Santri di pondok ini banyak yang berusia milenial. Sebagian diantara mereka adalah mahasiswa yang juga mengenal media sosial. Namun, kata Sirodjan, para santri selalu tabayun kalau ada berita yang ditengarai hoaks, fitnah, dan mengandung ujaran kebencian.
Dalam keseharian, kata Sirodjan, para santri juga diajuhkan dari laman pencarian Google. Mereka dibiasakan belajar langsung dari guru secara fisik. "Harus belajar dari guru, dari gurunya, sampai ke Rosulullah. Jadi kecil kemungkinan mereka percaya hoaks.”
Salah satu santri, Agus Kurniawan mengatakan, setelah sosialisasidan mengikuti deklarasi ia mengaku mendapatkan pencerahan baru. Ia siap menjadi duta anti hoaks dan menyebarkan pesan Pemilu damai kepada masyarakat.
"Kami akan lebih hati-hati menerima informasi apapun dari sosial media. Istilahnya di-filter dahulu dan tidak menyebarkan. Standarnya itu. Selebihnya tentu kami akan melakukan pendekatan dengan ajaran agama dan budaya santri kepada masyarakat,” kata Agus.

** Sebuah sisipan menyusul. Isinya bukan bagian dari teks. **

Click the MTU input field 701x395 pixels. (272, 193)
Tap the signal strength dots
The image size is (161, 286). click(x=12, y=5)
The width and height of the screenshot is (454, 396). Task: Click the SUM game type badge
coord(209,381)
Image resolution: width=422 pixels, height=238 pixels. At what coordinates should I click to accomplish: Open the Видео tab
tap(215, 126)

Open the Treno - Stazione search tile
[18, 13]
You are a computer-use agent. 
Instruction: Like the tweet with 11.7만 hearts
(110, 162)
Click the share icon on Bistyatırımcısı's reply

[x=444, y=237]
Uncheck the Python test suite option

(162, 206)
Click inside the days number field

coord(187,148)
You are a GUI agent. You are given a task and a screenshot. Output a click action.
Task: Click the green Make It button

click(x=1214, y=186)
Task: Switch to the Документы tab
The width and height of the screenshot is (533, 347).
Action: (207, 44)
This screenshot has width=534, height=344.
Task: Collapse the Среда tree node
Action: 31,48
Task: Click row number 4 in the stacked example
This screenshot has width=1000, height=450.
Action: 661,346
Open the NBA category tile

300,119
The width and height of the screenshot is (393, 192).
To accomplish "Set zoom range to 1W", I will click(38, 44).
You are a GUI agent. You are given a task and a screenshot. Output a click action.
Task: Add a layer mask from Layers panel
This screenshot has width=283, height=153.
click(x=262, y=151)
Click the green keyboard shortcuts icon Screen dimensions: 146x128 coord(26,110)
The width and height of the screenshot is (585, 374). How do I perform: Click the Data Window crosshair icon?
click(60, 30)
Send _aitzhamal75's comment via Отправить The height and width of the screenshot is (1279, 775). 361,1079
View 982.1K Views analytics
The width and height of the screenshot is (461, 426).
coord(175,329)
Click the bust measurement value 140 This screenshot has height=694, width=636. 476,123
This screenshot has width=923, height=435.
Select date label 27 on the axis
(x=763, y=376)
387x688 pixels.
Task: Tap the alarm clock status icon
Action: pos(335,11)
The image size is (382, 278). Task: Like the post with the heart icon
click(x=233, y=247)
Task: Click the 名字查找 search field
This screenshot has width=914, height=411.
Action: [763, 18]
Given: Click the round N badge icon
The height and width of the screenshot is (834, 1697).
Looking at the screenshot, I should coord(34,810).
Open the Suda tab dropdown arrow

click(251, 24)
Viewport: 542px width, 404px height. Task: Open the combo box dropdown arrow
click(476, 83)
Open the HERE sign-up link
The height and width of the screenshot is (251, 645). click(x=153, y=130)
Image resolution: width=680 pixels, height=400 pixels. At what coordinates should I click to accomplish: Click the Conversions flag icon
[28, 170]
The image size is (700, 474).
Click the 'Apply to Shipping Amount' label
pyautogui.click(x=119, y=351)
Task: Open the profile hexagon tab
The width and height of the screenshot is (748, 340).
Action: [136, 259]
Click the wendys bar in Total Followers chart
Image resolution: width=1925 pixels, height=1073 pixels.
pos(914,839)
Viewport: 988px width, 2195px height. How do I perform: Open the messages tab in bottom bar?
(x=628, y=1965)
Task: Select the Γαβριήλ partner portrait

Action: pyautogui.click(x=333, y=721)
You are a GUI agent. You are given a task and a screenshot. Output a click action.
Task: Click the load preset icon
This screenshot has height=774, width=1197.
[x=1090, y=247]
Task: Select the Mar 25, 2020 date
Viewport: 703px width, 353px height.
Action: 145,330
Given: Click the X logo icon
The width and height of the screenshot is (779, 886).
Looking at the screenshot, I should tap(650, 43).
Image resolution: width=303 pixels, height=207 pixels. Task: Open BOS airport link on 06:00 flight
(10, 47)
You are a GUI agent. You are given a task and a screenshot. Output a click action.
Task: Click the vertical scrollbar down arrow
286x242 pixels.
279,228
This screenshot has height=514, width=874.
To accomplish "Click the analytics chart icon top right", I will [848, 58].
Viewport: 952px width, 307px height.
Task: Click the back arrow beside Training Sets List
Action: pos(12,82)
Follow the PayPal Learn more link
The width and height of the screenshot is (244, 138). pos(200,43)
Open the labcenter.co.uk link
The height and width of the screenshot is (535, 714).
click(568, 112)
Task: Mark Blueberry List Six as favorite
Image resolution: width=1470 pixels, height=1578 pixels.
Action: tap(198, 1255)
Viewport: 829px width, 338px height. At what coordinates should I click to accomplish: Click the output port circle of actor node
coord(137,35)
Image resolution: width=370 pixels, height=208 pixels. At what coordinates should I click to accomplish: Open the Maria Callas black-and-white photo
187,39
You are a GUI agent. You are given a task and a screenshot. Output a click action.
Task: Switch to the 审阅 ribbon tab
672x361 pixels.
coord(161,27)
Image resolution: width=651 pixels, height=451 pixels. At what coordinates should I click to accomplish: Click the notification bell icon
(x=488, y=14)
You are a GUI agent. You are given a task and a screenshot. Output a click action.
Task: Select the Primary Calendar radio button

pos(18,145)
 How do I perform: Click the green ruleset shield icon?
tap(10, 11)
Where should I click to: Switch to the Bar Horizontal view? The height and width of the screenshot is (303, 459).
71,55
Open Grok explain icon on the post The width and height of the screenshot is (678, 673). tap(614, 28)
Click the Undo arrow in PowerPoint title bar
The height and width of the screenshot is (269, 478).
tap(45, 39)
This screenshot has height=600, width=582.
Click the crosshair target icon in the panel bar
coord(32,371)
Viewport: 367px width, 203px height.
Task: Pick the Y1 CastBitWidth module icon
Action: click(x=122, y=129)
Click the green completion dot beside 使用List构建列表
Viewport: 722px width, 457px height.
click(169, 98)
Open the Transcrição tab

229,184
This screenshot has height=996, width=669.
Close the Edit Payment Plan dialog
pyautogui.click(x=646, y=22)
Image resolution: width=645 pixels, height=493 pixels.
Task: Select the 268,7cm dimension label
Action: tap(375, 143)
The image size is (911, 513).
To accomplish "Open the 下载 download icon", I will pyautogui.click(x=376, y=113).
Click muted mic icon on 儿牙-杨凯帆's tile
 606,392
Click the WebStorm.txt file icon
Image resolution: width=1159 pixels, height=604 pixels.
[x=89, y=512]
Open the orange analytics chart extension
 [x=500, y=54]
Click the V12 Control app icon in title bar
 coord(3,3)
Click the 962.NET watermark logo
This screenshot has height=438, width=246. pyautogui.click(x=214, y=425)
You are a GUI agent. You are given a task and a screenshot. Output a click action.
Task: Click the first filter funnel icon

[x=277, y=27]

Terkait Pemilu, Kiai Sirodjan mengimbau agar masyarakat menyadari perbedaan dalam Islam adalah rahmat yang tidak seharusnya menjadikan perpecahan, termasuk perbedaan dalam pilihan politik dalam pemilu. "Jadi mari kita sama sama sadari tidak ada yang sempurna di antara kita. Jaga kerukunan karena Pemilu di mana-mana memang rawan, tidak hanya di Yogya. Tugas kita selalu mengingatkan betapa penting menjaga kerukunan," ia mengimbau.